Se faire violence. Agir, réagir en maîtrisant ses réactions spontanées. Son mari est-il présent (...), elle craint si elle est réservée, qu'il ne suppose qu'elle se fait violence pour ne pas faire connaître ses sentimens (SÉNAC DE MEILHAN, Émigré, 1797, p. 1805). Que de fois n'ai-je pas porté mon attention, mon étude sur telle fugue de Bach, par exemple, précisément parce que d'abord elle me rebutait; par besoin de me faire violence et guidé par cet obscur sentiment que ce qui nous contrarie (...) est aussi ce qui peut le mieux nous instruire (GIDE, Journal, 1928, p. 876).
Faire une douce violence à qqn. Presser quelqu'un de consentir à quelque chose qu'il refuse faiblement, ou pour se faire prier. Véronique à merveille s'entend à me faire cette douce violence: « Causer » (JOUHANDEAU, M. Godeau, 1926, p. 208). Iron. (Se faire) une douce violence.

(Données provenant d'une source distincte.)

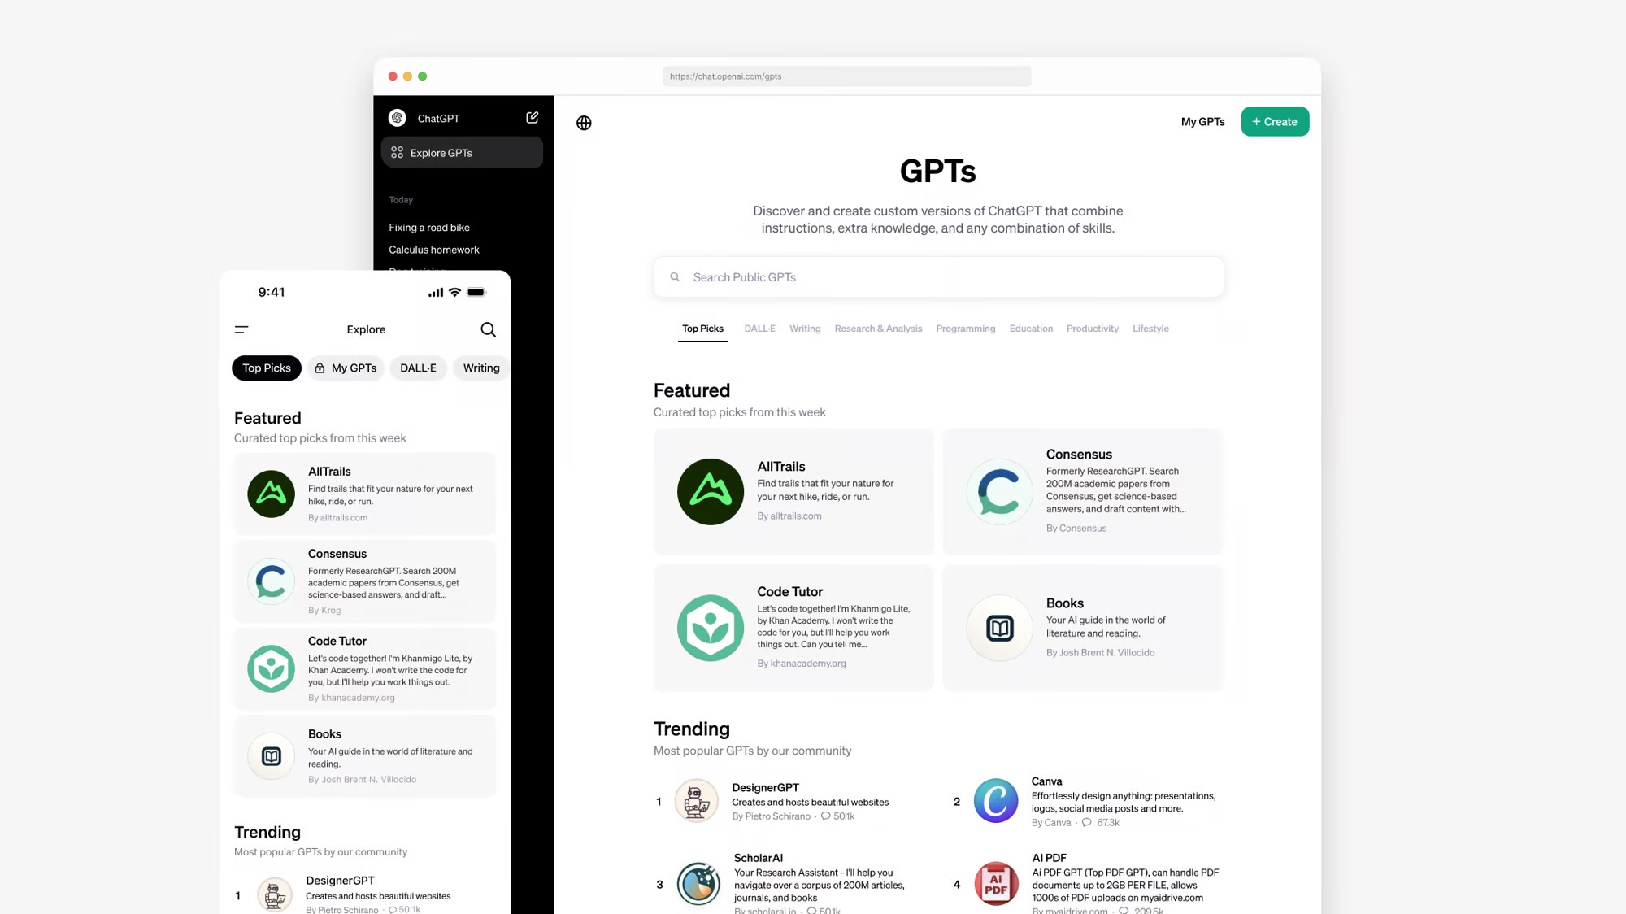Click the green Create button on desktop
The height and width of the screenshot is (914, 1626).
1273,120
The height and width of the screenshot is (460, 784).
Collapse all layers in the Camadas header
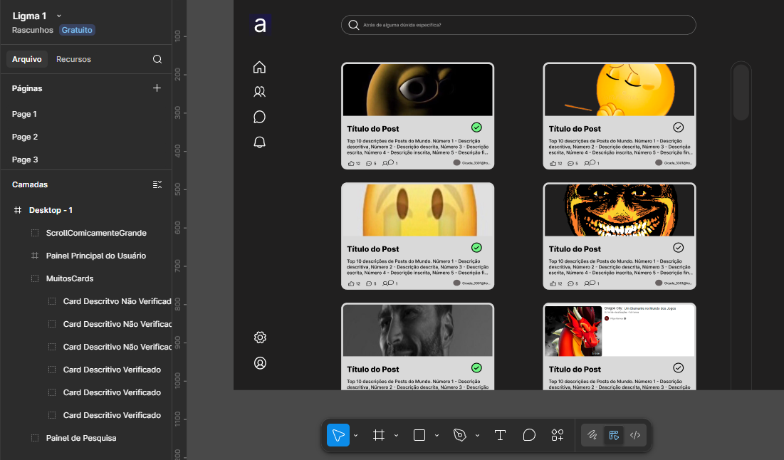(157, 184)
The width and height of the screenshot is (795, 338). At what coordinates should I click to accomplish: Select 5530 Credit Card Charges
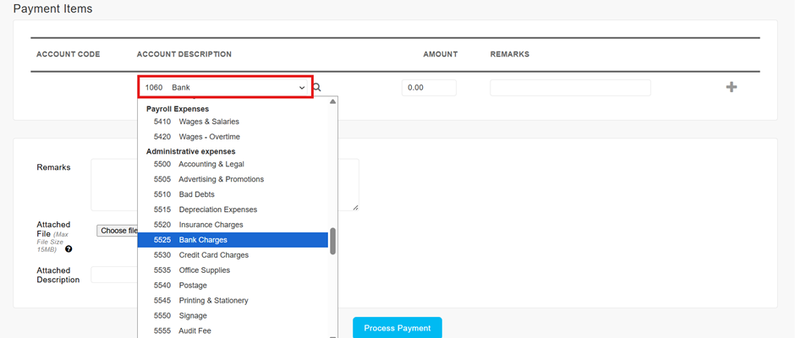click(x=233, y=255)
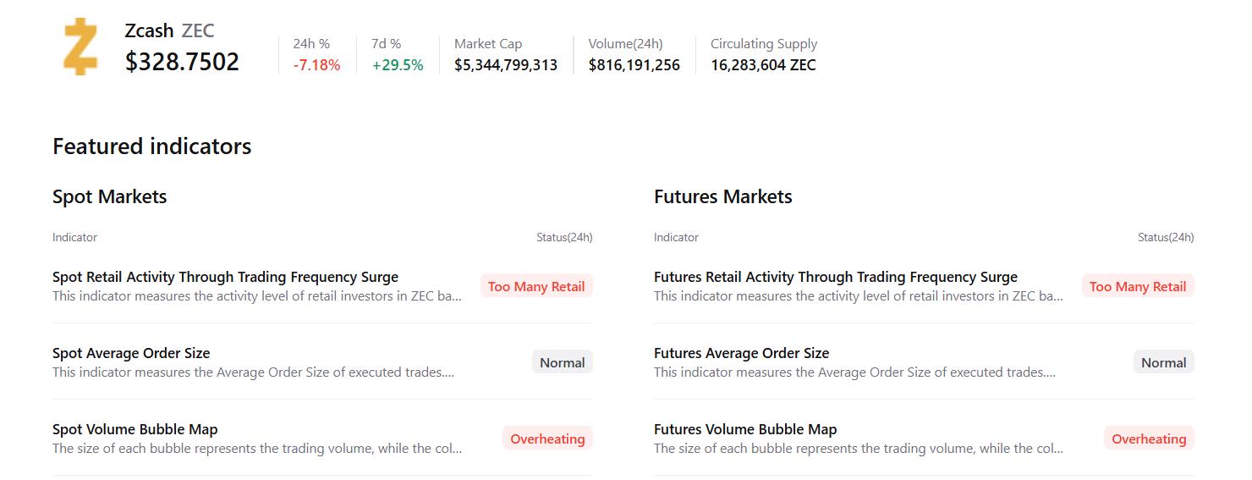Open the Futures Volume Bubble Map indicator
This screenshot has height=480, width=1252.
click(745, 429)
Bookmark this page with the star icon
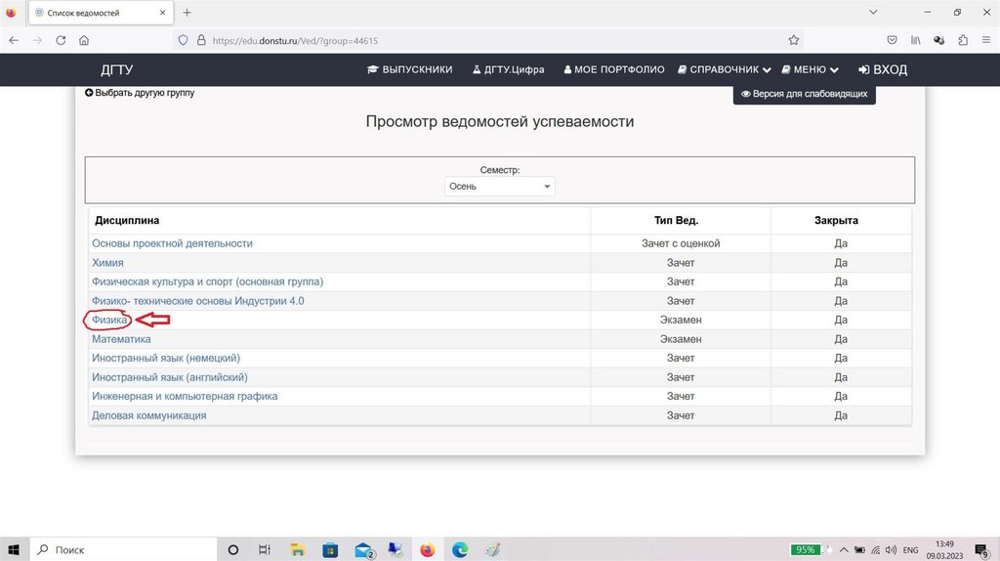This screenshot has width=1000, height=561. (x=794, y=41)
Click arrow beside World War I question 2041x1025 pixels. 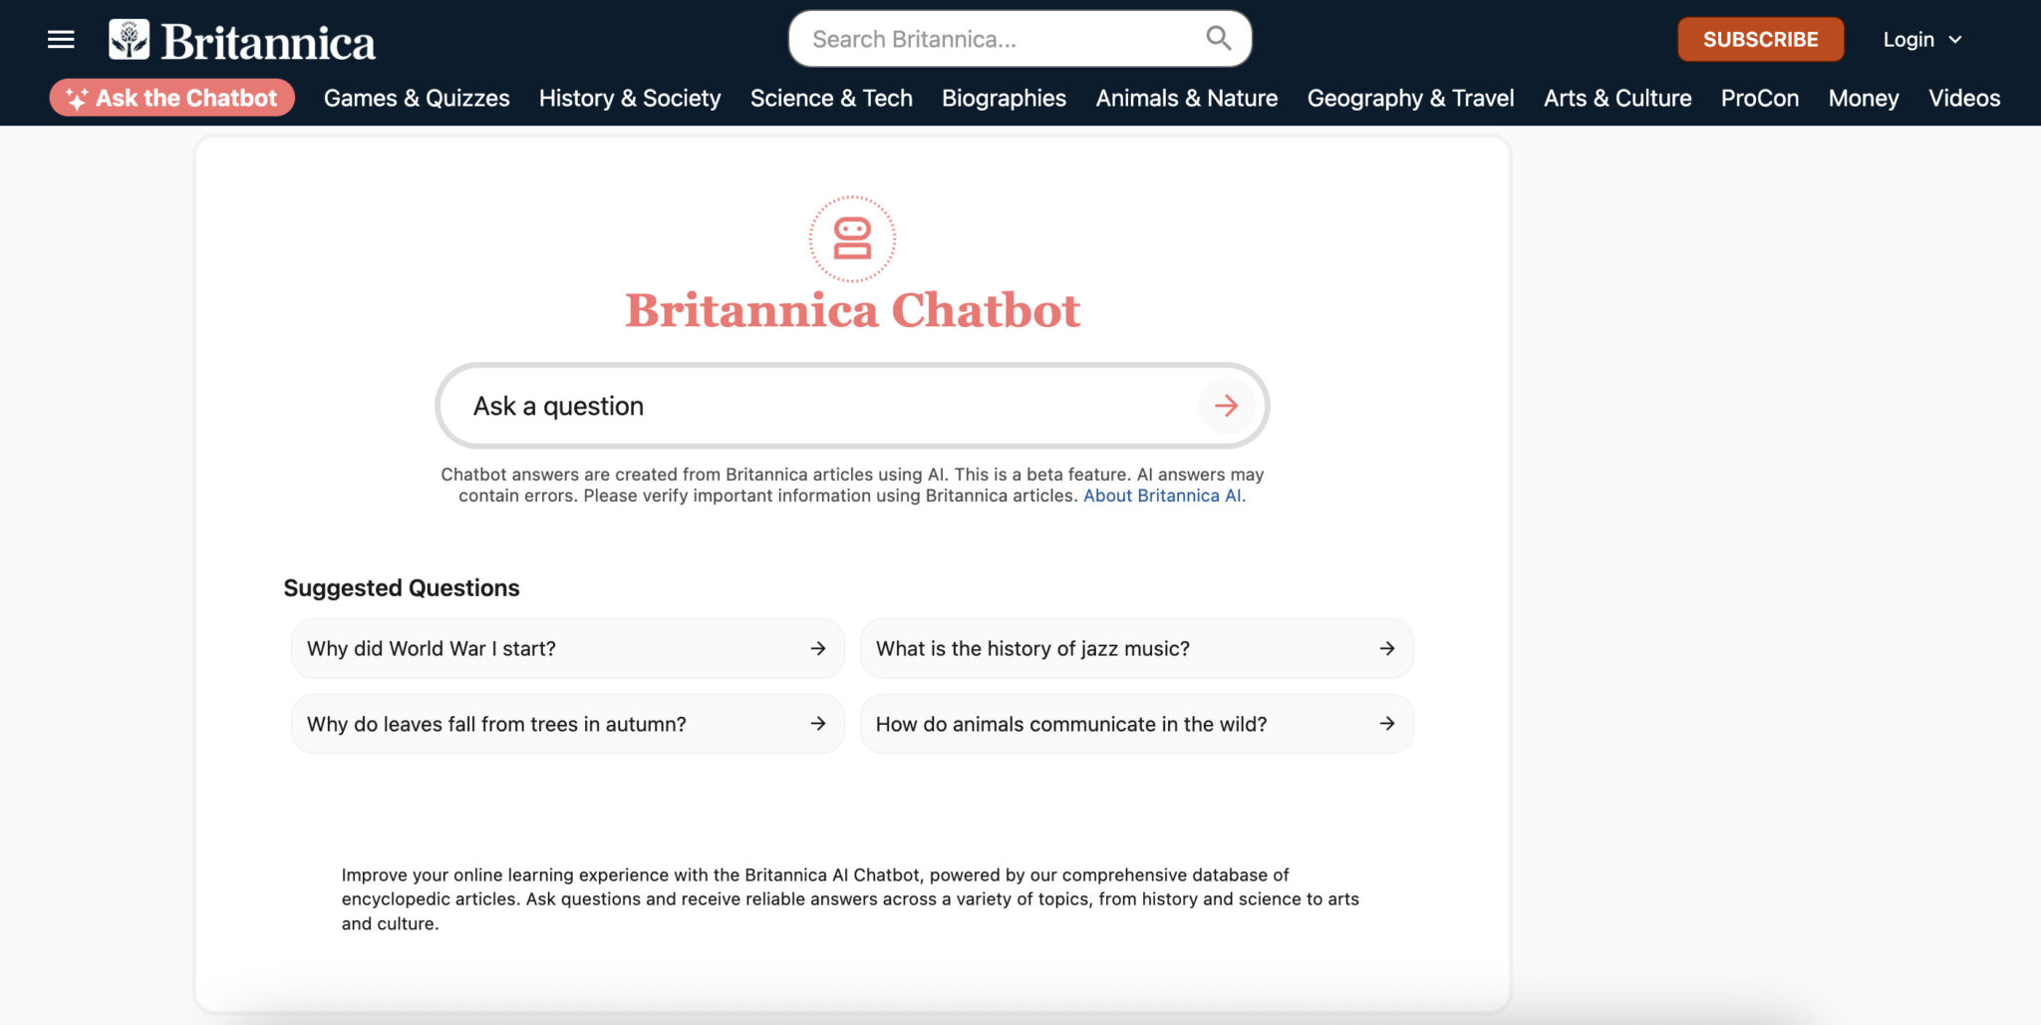818,649
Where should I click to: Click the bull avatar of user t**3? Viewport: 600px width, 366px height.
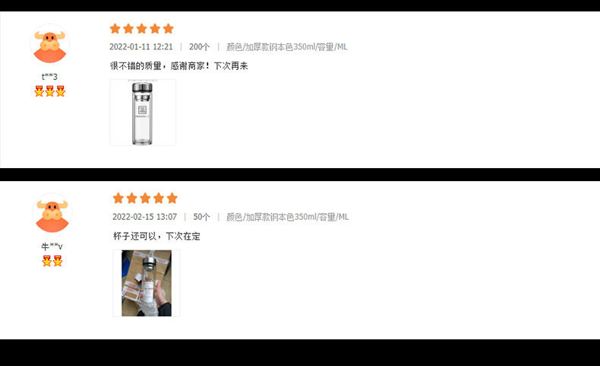pyautogui.click(x=49, y=43)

Accepter quelque chose avec plaisir après une résistance de principe. Et le Christ cède à cette douce violence, et s'il se fait prier, (...) c'est qu'il veut enseigner ainsi que tout ce qu'il accorde, il ne l'accorde que par l'entremise de sa Mère (HUYSMANS, Oblat, t. 1, 1903, p. 290).
Au fig. Faire violence à qqc. Forcer quelque chose. Je n'ai jamais fait violence à la liberté de personne et ne compte pas commencer ce soir (GREEN, Journal, 1934, p. 253). En partic. Faire violence à un texte, à une loi. Forcer le sens d'un texte, d'une loi. Synon. dénaturer, trahir. Que cette législation et cette prédication soient, dans la bible même, séparables d'une foi religieuse et d'une fidélité à une force surnaturelle, c'est ce qu'on ne peut admettre sans faire violence aux textes (WEILL, Judaïsme, 1931, p. 152).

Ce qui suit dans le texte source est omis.